▸ Gestellte Aufgabe a
Kannst du aus der Forendiskussion den Abschnitt wortgetreu abschreiben, der bei den Worten „Se me ocurrió“ beginnt und nach den Worten „llegara a nada)“ endet?

▸ Quellauszug
# dann wird das was mit uns



## Blixa

Hallo Leute:

Ich verstehe  nicht "das was" in diesem Satzt, können Sie mir helfen, der Begriff zu verstanden?

"Dein Bild ist gar nicht so schlecht, setz mal noch einen Brille auf, dann wird das was
mit uns"

Wäre es wie?: Tu foto no es tan mala, agregamos unos lentes y eso es todo?

Vielen Dank!
Blixa.


----------



## susanainboqueixon

Casi-casi...
"mit uns wird das was" - colloquial para "ligar", "llegar a ser una pareja"

"Tu foto no es tan mala, ponte unas gafas y luego ya ligarémos"

Saludos,
Susana


----------



## Blixa

Vielen Dank wieder für Ihre Hilfe, Susana


----------



## susanainboqueixon

Un placer, Blixa. 
Se me ocurrió que quizás debería a~nadir que "etwas werden" se usa en un sentido mucho mas amplio, mas o menos como "salir bien", "evolver", "tener resultado/exito", según contexto. 
Por ejemplo: 
Haciendo progreso en manualidades o renovando una casa, podrías decir "Allmählich wird's was" (ya empieza a salir bien; ya se ve que están progresando las obras)
De un estudiante que no no se esfuerza: "Aus dem wird nix/nichts" (Ése no llegará a nada), aún más pesimista: "Aus dem wird nie was" (Ése nunca llegara a nada)
De un estudiante que trabaja mucho: "Aus dem/der wird mal was" (Ése tendrá mucho exito en su vida)
Despues de una entrevista fatal para un trabajo: "Das wird nix/nichts" (No me darán el contrato)
No sé si queda más clara la cosa?


----------



## Blixa

Hola Susana!

uff, de verdad te agradezco estas aclaraciones, hay un montón de frases en alemán que no encuentras en el diccionario y esta es una de ellas. La clave es entonces "etwas warden"


----------



## susanainboqueixon

Sí, "etwas werden" es la clave 
Y créeme, yo con el castellano tengo los mismos problemas...


----------



## Blixa

aber zum Glück haben wir Forums


----------



## osa_menor

"Foren"


----------

▸ Gestellte Aufgabe b
Welche Zeilen der Einträge unten laufen von der Zeile mit „You are a computer-use agent. 822x1260“ bis einschließlich der Zeile mit „Action: (28, 117)“? Schreib genau diese Zeilen wortgetreu nieder.

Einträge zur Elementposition
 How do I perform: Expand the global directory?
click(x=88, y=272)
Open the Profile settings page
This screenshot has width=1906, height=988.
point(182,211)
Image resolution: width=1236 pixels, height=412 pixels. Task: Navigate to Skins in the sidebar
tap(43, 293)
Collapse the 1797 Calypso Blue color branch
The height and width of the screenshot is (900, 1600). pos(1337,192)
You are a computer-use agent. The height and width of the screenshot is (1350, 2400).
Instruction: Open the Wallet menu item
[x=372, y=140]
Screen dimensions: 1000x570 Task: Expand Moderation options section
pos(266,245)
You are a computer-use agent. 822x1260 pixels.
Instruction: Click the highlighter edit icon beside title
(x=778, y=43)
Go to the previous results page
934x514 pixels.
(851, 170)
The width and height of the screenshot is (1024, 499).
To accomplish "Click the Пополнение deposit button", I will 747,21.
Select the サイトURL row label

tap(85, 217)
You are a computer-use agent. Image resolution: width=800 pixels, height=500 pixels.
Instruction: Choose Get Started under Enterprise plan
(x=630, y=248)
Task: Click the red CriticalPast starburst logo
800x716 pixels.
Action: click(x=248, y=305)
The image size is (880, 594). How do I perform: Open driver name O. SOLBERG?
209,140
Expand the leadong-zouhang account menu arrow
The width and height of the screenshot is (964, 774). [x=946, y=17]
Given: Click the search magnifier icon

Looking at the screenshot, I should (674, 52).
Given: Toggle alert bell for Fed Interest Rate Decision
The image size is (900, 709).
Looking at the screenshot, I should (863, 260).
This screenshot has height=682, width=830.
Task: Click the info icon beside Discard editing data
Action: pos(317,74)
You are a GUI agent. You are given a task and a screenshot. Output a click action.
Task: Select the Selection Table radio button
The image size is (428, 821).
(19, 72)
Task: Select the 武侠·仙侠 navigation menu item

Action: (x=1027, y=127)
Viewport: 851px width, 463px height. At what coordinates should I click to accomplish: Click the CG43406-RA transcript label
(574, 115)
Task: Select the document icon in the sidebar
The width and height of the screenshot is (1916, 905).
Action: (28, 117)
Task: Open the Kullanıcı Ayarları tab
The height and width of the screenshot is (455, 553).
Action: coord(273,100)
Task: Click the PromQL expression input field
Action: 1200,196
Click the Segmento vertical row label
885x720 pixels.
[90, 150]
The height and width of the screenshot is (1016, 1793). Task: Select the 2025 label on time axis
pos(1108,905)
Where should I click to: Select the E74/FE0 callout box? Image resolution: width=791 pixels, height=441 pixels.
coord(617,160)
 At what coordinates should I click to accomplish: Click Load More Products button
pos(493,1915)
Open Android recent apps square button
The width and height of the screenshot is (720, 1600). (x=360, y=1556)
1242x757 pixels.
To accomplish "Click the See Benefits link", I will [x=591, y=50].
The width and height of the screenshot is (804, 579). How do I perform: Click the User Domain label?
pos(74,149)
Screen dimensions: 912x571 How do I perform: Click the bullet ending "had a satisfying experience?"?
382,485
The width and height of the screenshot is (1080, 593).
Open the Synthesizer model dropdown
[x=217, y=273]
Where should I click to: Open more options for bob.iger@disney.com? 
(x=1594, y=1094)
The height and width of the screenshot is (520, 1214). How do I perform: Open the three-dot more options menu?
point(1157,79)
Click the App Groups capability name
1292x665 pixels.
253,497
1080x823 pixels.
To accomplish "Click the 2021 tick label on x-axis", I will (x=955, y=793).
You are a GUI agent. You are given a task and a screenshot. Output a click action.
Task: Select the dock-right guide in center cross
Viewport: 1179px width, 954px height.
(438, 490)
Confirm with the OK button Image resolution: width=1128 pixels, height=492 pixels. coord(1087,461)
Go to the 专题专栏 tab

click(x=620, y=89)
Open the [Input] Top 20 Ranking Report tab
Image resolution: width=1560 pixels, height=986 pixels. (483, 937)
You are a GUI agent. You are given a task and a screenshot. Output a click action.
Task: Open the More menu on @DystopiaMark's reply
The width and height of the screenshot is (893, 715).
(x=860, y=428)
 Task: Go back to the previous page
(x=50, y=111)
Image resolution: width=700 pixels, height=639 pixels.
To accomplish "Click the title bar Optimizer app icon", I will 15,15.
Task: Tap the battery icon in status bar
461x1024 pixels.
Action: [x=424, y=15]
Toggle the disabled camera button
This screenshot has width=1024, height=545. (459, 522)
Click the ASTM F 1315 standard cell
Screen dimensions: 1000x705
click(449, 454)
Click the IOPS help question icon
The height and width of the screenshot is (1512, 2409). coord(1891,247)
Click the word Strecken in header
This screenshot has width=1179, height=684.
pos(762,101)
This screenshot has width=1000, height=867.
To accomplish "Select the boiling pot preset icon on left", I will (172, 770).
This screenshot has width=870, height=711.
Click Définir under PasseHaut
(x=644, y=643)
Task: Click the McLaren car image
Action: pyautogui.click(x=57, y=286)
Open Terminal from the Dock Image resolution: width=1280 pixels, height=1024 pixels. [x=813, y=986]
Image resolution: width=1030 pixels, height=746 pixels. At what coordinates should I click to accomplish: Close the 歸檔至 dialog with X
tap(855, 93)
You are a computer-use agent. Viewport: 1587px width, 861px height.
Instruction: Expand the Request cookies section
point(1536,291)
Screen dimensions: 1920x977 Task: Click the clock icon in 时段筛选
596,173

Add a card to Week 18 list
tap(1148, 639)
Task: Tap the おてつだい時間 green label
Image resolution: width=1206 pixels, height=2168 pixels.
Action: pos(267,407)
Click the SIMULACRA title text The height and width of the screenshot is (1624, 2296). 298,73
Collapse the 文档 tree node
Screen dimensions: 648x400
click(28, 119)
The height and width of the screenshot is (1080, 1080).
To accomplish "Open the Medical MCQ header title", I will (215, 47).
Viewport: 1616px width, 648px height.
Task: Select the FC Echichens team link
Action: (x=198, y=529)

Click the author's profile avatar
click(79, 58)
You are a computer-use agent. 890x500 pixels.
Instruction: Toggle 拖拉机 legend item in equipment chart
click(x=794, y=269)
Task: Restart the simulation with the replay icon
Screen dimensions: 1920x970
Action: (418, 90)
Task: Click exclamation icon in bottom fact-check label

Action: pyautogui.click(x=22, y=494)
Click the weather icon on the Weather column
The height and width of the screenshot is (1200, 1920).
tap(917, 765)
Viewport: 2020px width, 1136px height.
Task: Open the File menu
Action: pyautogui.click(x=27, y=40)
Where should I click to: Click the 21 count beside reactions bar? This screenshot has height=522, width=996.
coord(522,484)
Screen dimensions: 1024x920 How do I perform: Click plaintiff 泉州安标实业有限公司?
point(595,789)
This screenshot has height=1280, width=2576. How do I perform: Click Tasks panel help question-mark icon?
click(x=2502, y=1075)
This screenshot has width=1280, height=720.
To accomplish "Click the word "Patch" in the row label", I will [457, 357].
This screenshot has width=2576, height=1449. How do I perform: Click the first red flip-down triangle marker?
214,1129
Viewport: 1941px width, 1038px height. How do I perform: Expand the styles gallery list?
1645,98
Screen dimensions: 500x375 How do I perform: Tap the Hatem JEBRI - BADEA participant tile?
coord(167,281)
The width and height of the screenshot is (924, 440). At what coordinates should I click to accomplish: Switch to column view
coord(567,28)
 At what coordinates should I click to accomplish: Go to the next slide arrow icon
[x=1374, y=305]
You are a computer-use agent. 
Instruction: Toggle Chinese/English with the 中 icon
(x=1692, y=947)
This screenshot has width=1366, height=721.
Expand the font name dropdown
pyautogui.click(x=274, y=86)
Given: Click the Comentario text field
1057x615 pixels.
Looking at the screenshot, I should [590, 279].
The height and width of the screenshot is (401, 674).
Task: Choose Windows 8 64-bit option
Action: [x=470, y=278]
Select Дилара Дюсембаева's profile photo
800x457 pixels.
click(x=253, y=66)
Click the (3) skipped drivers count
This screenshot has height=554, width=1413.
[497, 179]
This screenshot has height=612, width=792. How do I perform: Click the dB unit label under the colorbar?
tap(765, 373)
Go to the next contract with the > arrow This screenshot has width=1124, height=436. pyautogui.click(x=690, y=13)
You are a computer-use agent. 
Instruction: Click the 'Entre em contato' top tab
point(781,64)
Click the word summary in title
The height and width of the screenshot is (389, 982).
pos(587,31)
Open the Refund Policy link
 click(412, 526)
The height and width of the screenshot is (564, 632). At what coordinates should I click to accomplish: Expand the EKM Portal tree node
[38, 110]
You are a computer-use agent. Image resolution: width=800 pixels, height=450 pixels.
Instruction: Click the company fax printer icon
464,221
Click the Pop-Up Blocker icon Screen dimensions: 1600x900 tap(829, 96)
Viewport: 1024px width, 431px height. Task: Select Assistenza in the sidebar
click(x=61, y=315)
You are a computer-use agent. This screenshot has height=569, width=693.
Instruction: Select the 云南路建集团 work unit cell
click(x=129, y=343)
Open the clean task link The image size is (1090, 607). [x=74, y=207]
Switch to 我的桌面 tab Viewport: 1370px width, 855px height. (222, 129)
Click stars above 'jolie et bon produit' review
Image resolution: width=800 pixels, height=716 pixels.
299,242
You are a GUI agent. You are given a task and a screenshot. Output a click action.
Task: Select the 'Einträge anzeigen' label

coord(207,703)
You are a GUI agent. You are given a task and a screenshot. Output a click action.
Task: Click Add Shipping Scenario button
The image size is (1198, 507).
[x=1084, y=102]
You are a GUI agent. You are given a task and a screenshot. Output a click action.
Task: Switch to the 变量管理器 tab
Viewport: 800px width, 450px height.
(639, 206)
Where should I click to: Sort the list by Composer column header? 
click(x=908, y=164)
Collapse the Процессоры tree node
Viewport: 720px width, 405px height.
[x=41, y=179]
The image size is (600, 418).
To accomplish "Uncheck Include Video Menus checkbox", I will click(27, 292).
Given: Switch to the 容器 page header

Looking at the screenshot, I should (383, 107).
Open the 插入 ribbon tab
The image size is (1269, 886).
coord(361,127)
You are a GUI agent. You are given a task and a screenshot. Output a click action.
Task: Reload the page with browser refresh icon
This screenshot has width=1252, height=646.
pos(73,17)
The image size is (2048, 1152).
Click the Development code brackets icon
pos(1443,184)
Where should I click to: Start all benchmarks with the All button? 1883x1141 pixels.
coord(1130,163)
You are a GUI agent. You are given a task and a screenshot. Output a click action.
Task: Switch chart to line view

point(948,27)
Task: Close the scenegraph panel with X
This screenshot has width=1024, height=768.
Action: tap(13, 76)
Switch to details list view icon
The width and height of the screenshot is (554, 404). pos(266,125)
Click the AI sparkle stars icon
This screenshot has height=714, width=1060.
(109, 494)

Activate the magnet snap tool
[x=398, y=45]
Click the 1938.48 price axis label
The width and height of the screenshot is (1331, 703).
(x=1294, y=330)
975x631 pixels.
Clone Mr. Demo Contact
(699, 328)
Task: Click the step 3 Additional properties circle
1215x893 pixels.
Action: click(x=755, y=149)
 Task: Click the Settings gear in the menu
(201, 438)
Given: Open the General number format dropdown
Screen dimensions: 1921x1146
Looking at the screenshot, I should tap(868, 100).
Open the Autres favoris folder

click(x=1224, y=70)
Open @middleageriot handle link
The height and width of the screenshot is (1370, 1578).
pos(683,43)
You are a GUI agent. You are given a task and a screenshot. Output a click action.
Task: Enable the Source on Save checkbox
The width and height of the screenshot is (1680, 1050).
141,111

▸ Richtige Antwort a
Se me ocurrió que quizás debería a~nadir que "etwas werden" se usa en un sentido mucho mas amplio, mas o menos como "salir bien", "evolver", "tener resultado/exito", según contexto. 
Por ejemplo: 
Haciendo progreso en manualidades o renovando una casa, podrías decir "Allmählich wird's was" (ya empieza a salir bien; ya se ve que están progresando las obras)
De un estudiante que no no se esfuerza: "Aus dem wird nix/nichts" (Ése no llegará a nada), aún más pesimista: "Aus dem wird nie was" (Ése nunca llegara a nada)

▸ Richtige Antwort b
You are a computer-use agent. 822x1260 pixels.
Instruction: Click the highlighter edit icon beside title
(x=778, y=43)
Go to the previous results page
934x514 pixels.
(851, 170)
The width and height of the screenshot is (1024, 499).
To accomplish "Click the Пополнение deposit button", I will 747,21.
Select the サイトURL row label

tap(85, 217)
You are a computer-use agent. Image resolution: width=800 pixels, height=500 pixels.
Instruction: Choose Get Started under Enterprise plan
(x=630, y=248)
Task: Click the red CriticalPast starburst logo
800x716 pixels.
Action: click(x=248, y=305)
The image size is (880, 594). How do I perform: Open driver name O. SOLBERG?
209,140
Expand the leadong-zouhang account menu arrow
The width and height of the screenshot is (964, 774). [x=946, y=17]
Given: Click the search magnifier icon

Looking at the screenshot, I should (674, 52).
Given: Toggle alert bell for Fed Interest Rate Decision
The image size is (900, 709).
Looking at the screenshot, I should (863, 260).
This screenshot has height=682, width=830.
Task: Click the info icon beside Discard editing data
Action: pos(317,74)
You are a GUI agent. You are given a task and a screenshot. Output a click action.
Task: Select the Selection Table radio button
The image size is (428, 821).
(19, 72)
Task: Select the 武侠·仙侠 navigation menu item

Action: (x=1027, y=127)
Viewport: 851px width, 463px height. At what coordinates should I click to accomplish: Click the CG43406-RA transcript label
(574, 115)
Task: Select the document icon in the sidebar
The width and height of the screenshot is (1916, 905).
Action: (28, 117)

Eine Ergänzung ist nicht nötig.